The principles include several values for the UC Davis community with which to follow and make judgments. These ideals fall under the umbrella of respect for the dignity of all human beings, said Associate Executive Vice Chancellor Rahim Reed.
The similarities of UC Davis’s principles and Leach’s civility tour makes the speech the ideal event to kick off a yearlong celebration of the principles, Reed said. The celebration will include more keynote speakers as well as a public re-signing of the principles by leaders in the community.
Reed also said that the speech will be timely due to the vandalism on campus at the Lesbian Gay Bisexual Transgender Resource Center (LGBTRC) and the six swastikas carved and spray painted on and around campus.
“Given these recent incidences of hate and biases that have been committed on our campus, we thought it would be appropriate in our twentieth celebration to discuss these various themes with such a distinguished speaker,” Reed said.
However, civility isn’t as simple as toleration; there must be more interaction for one person to understand another person, argued Hailey Ferroni, a junior psychology and Native American studies major.

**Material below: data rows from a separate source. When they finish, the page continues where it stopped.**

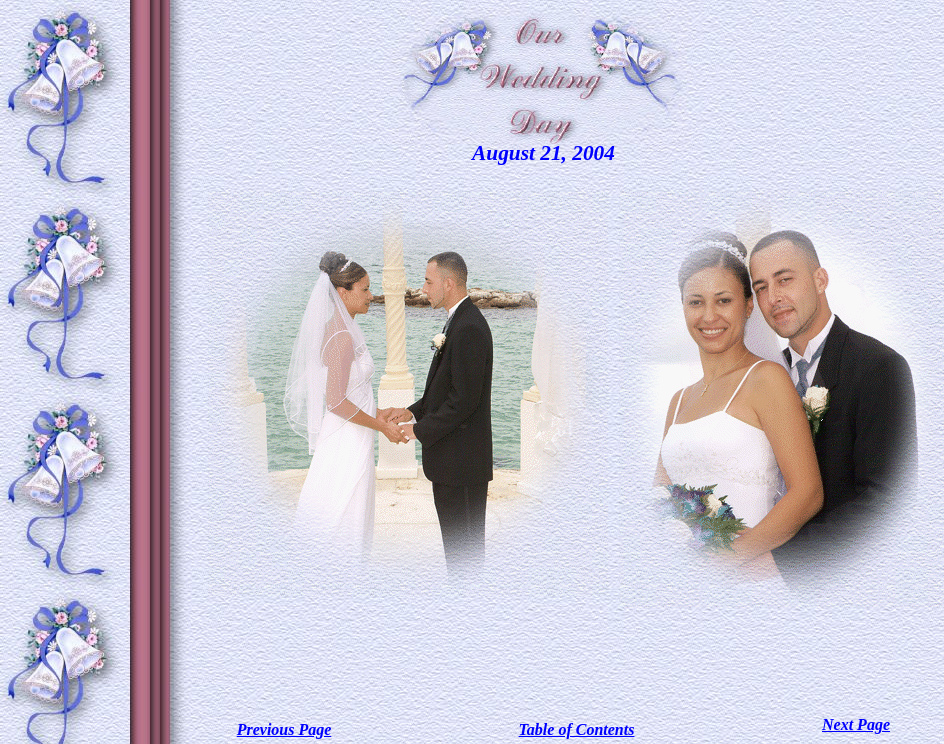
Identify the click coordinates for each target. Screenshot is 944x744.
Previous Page (284, 729)
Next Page (856, 724)
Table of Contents (577, 729)
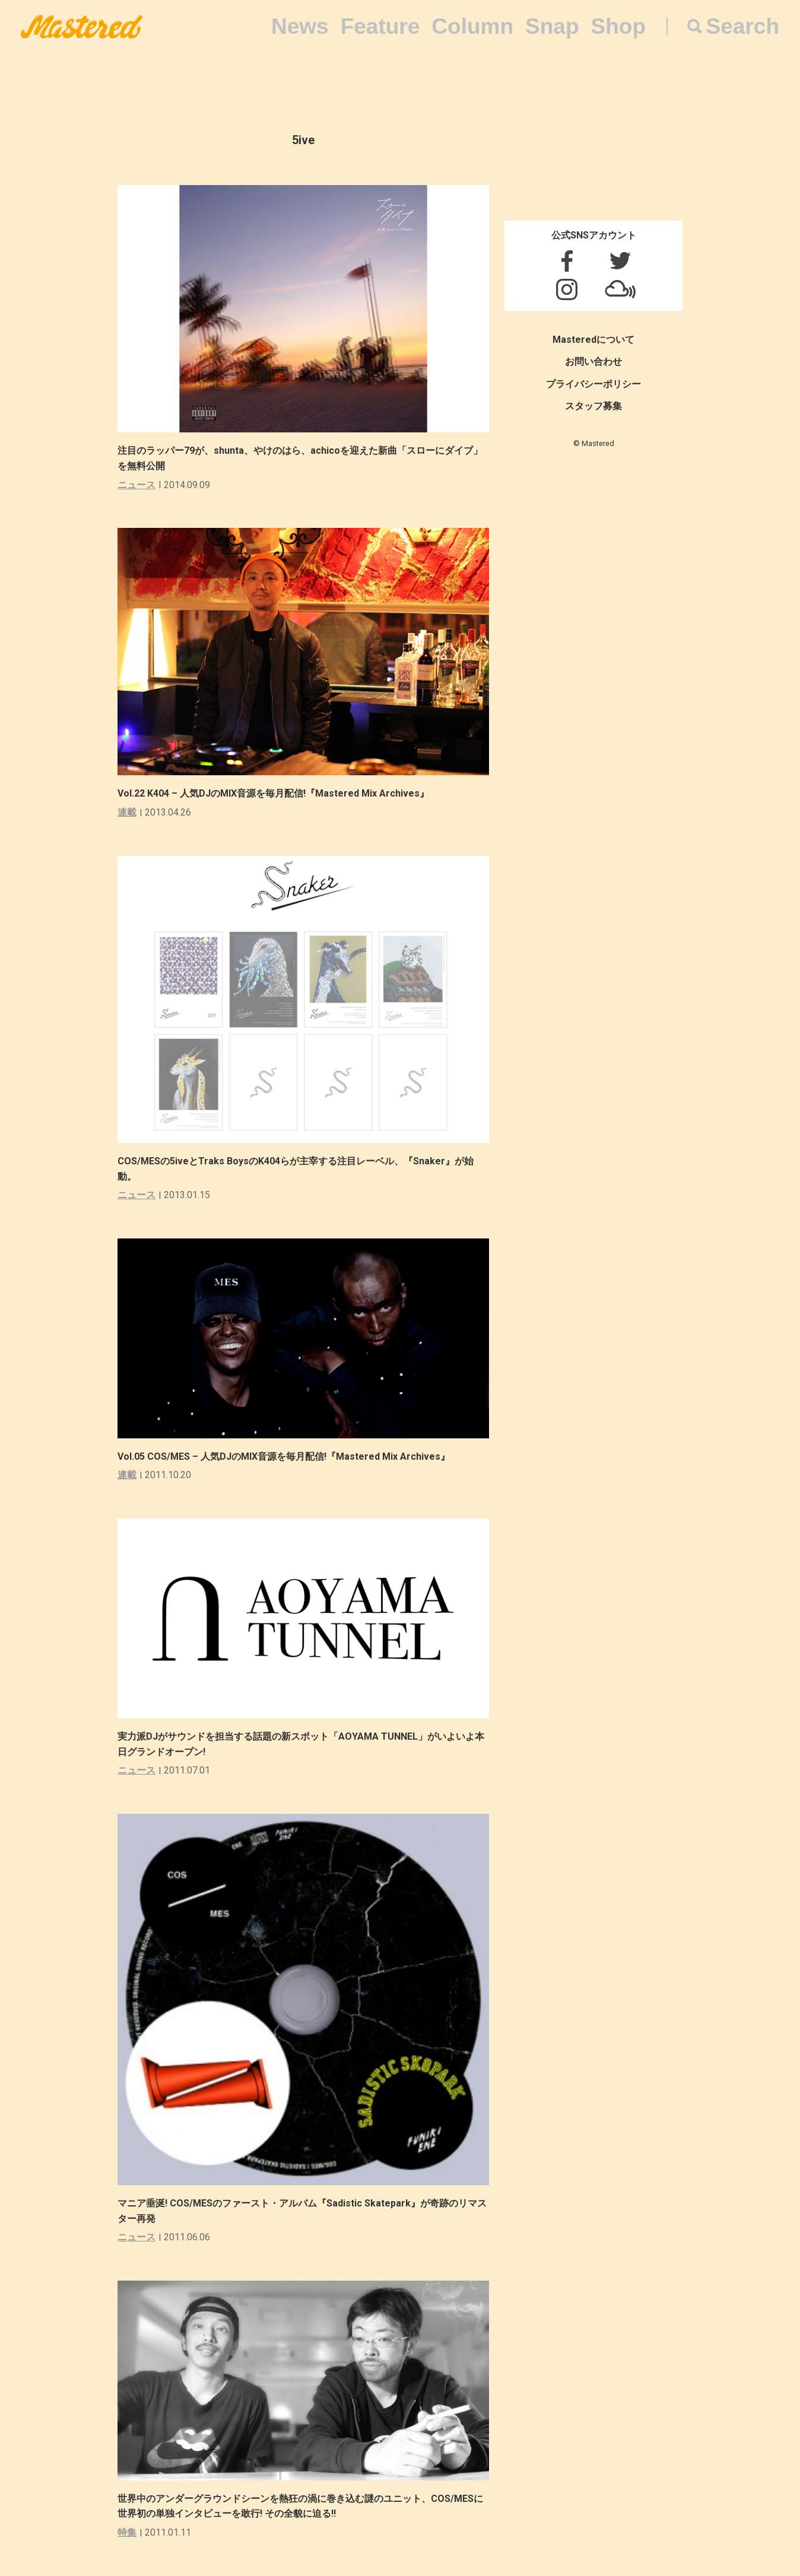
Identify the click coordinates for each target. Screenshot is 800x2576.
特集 (127, 2532)
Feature (380, 26)
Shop (618, 26)
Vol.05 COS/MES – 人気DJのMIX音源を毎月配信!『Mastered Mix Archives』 (284, 1456)
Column (472, 26)
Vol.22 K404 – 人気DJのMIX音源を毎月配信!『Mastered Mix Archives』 (273, 793)
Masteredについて (593, 339)
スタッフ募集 (593, 406)
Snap (552, 26)
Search (742, 26)
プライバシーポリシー (593, 384)
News (300, 26)
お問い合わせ (593, 361)
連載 (127, 812)
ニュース (136, 485)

“Being civil with one another might mean coexisting without having to interact with other people,” said Ferroni, who is currently a resident advisor and will be the co-coordinator of the Peer Education And Community Empowerment program next year. “It’s more peaceful, but it doesn’t necessarily mean you understand someone else.”
She added that sometimes those in power will place themselves in a more civil light, which emphasizes the concept of the “other” as the less civil person. This process, she said, creates binaries, which often result in misperceptions of a certain community.
“It’s easy for us to categorize people into binaries, but that’s not conducive to the sheer amount of differences in our society,” Ferroni said.
In addition the Leach’s speech, Ferroni suggested that students interested in creating a more civil environment by understanding other cultures attend this week’s Native American Culture Days. Events include a community dinner in King Lounge from 6 until 8:30 tonight, a game of Stickball on the quad from noon until 2 p.m. on Friday and a Powwow from 9 a.m. until midnight on Saturday in the ARC pavilion.
“[Civility] begins with small units,” Leach said. “You begin to understand others with the notions of the family, the school, the nation, the country and the world. Surprisingly basic values at the small unit quite frequently apply to the larger.”